Lorsque le bailleur d’un bail rural souhaite reprendre ses terres sans attendre l’expiration du terme du bail, il peut délivrer congé au preneur. C’est le cas du congé dit « pour reprise ».

 Qui peut bénéficier du congé pour reprise ?

L’article L. 411-58 du code du rural prévoit quatre catégories de personnes pouvant bénéficier du congé pour reprise :

  • Le bailleur lui-même ;
  • Le conjoint du bailleur ;
  • Le partenaire (PACS) du bailleur ;
  • Un descendant majeur ou mineur émancipé du bailleur.

 A quelle condition générale ?

Le congé pour reprise implique nécessairement que les terres concernées fassent l’objet d’une exploitation par le bénéficiaire du congé.

 Sous quelles conditions particulières ?

Pour que le congé pour reprise soit valable et éviter qu’il ne soit contesté par le preneur, des règles de forme ainsi que des règles de fond doivent être strictement observées.

I/ Les règles de forme du congé pour reprise

En application de l’article L411-47 du code rural, le congé délivré au preneur doit respecter plusieurs règles de forme, à peine de nullité :

  • Il doit être notifié par voie d’huissier au moins 18 mois avant l’expiration du bail ;
  • Il doit mentionner expressément les motifs de reprise ;
  • Il doit indiquer les nom, prénom, âge, domicile et profession du bénéficiaire de la reprise ainsi que le(s) habitation(s) que le bénéficiaire des terres reprises occupera ;
  • Reproduire les termes de l’article L411-54 du code rural[1].

Le congé doit évidemment être signé par le(s) propriétaire(s) des terres concernées par le bail.

Si les terres appartiennent au bailleur en pleine propriété, il peut signer le bail seul.

Si les terres sont soumises au régime de l’indivision, au moins 2/3 des co-indivisaires doivent signer le congé[2]. Cela signifie a contrario que le propriétaire détenteur de plus des 2/3 des droits indivis peut signer le congé seul.

Si les terres ont été acquises par les deux époux mariés sous le régime de la communauté, la jurisprudence semble considérer que les deux époux doivent signer le congé, sauf à ce que l’un d’eux justifie d’un pouvoir qui lui aurait été donné par l’autre à cette fin [3].

II/ Les règles de fond du congé pour reprise

Le congé pour reprise impose le respect de règles contraignantes, devant impérativement être respectées afin qu’il ne soit pas annulé si le Tribunal paritaire des baux ruraux (TPBR) venait à être saisi d’une contestation par le preneur.

Ces règles sont énoncées par l’article L411-59 du code rural :

• L’engagement d’exploitation

Le bénéficiaire de la reprise doit s’engager à exploiter personnellement, effectivement et en permanence les terres concernées.

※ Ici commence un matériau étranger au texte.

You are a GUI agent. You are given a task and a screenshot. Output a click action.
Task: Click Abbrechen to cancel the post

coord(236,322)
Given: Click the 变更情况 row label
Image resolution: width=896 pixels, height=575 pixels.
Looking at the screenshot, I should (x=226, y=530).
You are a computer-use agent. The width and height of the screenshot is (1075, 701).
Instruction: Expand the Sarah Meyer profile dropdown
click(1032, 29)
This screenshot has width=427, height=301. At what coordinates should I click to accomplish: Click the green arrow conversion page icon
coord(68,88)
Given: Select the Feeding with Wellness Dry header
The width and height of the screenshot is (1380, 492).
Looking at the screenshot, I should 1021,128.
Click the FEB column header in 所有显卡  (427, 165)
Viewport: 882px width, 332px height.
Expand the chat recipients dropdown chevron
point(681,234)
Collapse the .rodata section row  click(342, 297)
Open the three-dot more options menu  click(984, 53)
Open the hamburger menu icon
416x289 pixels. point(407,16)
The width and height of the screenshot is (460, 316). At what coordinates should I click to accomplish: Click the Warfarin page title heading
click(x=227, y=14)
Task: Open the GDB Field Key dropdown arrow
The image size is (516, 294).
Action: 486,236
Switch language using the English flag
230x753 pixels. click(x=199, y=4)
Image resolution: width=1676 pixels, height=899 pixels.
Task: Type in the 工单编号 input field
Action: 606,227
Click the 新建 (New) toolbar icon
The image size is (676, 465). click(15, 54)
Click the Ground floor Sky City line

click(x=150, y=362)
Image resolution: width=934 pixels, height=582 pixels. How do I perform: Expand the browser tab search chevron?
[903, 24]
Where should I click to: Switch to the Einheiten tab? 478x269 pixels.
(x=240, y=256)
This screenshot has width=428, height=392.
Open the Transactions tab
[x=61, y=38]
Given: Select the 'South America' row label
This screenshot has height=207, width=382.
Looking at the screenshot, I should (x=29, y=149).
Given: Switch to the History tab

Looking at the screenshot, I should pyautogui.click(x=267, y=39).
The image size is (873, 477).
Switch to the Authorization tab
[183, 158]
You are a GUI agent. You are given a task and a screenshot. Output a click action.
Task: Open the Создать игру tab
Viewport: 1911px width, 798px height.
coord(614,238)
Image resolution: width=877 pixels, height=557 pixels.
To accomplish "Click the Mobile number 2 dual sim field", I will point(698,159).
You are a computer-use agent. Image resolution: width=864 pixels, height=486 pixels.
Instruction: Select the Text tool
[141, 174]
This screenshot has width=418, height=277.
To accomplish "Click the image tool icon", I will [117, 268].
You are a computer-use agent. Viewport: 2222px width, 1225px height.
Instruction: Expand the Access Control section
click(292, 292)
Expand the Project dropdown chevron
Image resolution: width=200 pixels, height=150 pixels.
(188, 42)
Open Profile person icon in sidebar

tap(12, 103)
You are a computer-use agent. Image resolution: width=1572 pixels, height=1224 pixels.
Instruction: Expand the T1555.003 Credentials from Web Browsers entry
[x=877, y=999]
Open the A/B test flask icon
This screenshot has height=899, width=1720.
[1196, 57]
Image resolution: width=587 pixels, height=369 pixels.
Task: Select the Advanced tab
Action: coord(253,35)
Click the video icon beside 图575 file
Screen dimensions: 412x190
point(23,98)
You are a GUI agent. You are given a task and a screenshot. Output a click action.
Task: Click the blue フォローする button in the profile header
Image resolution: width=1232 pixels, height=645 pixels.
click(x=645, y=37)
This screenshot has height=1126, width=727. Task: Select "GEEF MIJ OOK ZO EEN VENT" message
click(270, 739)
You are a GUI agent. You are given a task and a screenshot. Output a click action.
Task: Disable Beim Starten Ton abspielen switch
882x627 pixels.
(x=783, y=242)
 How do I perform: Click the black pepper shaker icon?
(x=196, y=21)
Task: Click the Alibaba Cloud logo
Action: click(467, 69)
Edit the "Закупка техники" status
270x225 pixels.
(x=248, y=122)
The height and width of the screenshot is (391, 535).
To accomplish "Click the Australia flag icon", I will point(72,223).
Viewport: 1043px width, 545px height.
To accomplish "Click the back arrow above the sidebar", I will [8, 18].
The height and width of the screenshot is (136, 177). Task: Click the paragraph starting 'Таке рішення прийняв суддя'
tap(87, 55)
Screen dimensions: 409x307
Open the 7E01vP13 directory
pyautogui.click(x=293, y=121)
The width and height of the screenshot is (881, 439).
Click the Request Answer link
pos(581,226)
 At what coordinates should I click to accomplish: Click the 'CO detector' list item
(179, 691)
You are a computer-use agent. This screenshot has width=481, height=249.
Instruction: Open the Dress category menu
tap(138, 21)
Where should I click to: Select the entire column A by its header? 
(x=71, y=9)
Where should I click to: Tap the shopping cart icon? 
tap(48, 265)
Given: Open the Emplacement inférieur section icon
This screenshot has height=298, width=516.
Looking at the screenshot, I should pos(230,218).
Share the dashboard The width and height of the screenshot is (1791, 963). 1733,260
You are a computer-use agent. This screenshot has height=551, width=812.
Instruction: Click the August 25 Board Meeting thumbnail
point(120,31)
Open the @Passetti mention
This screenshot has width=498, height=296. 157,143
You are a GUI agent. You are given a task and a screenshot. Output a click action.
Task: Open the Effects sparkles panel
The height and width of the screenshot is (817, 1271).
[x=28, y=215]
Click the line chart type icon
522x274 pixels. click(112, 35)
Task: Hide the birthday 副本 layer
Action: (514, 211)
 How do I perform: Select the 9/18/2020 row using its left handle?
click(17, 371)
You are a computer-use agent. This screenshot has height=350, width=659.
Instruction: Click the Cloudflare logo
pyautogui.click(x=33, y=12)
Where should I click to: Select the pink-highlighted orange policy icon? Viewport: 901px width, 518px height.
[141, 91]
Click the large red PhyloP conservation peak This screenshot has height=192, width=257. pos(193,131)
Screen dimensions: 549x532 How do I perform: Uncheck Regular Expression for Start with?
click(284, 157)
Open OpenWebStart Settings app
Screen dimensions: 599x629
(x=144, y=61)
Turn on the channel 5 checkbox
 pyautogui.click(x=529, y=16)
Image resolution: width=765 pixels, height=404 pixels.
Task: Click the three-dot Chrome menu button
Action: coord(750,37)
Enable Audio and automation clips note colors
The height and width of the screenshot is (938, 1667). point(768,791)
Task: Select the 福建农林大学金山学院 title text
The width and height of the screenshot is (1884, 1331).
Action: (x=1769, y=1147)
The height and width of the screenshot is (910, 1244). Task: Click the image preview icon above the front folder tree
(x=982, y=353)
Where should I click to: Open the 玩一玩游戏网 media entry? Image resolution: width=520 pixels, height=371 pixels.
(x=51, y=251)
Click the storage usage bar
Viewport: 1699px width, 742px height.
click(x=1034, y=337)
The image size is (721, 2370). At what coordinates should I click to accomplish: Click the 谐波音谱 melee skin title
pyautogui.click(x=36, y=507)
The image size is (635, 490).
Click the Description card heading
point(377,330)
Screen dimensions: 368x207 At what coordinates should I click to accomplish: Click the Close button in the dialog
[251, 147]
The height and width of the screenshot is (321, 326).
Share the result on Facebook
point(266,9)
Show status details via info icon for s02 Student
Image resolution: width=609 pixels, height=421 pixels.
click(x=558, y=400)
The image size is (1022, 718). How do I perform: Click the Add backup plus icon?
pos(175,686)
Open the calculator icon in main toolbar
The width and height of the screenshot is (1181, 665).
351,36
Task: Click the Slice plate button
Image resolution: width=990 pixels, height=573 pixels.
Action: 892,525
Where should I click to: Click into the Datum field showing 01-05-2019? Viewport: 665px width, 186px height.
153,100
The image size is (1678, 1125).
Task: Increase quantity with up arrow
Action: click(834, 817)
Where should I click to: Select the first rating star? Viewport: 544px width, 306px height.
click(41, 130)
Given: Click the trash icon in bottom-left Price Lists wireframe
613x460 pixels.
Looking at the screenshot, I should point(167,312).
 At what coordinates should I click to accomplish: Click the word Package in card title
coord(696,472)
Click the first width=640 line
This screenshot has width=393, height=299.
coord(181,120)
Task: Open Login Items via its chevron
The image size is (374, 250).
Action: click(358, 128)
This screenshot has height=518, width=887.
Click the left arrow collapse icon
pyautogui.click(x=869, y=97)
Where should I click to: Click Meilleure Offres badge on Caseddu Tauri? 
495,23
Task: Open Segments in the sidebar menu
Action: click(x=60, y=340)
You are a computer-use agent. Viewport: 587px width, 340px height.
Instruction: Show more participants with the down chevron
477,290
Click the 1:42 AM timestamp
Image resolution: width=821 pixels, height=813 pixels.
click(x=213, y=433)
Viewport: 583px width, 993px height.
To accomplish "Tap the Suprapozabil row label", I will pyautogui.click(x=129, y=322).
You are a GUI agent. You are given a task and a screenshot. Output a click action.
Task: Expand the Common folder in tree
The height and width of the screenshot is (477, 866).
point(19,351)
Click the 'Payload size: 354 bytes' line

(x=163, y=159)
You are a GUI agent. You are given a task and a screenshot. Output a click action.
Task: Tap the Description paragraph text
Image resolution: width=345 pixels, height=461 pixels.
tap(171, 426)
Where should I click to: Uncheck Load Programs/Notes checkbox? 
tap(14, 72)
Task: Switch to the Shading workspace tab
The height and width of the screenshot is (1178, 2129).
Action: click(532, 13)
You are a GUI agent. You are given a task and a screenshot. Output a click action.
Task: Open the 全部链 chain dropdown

Il ne peut, en aucun cas, se contenter de diriger et surveiller l’exploitation. Au contraire, le bénéficiaire de la reprise doit participer aux travaux.

A ce titre, il est préférable que le bénéficiaire de la reprise n’exerce pas d’autre activité professionnelle, ou qu’il s’engage à abandonner son activité pour se consacrer à la reprise.

La jurisprudence se montre sévère à ce sujet en admettant difficilement que l’exercice d’une autre profession soit compatible avec la reprise qui implique une participation effective et permanente aux travaux. L’on peut relever plusieurs exemples d’incompatibilités : médecin, boucher, infirmier, courtier, chef de travaux, comptable, notaire, agent d’assurances, ingénieur technicien, consultant gérant d’une société ou encore directeur de société[4].

• Les moyens d’exploitation

Le bénéficiaire de la reprise doit posséder le cheptel et le matériel nécessaires ou, à défaut, doit avoir les moyens de les acquérir.

Il lui incombe simplement de justifier qu’il en dispose effectivement ou qu’il a effectivement les moyens de les acquérir[5].

• L’obligation d’habitation

Le bénéficiaire de la reprise doit occuper les bâtiments d’habitation du bien repris ou, à défaut de bâtiments sur les terres concernées, habiter à proximité de ces terres afin de lui permettre une exploitation directe.

En conséquence, le bénéficiaire de la reprise ne doit pas habiter trop loin des terres concernées.

La jurisprudence donne plusieurs exemples permettant d’apprécier l’étendue de cette obligation en acceptant notamment que le bénéficiaire habite jusqu’à 30km de distance[6]. Au contraire, l’éloignement de plus de 40km de distance ne satisfait pas à l’obligation d’habitation[7].

 La capacité ou l’expérience professionnelle

Le bénéficiaire de la reprise doit enfin justifier d’une capacité ou d’une expérience professionnelle, ou qu’il a bénéficié d’une autorisation d’exploiter en application des articles L331-2 à L331-5 du code rural.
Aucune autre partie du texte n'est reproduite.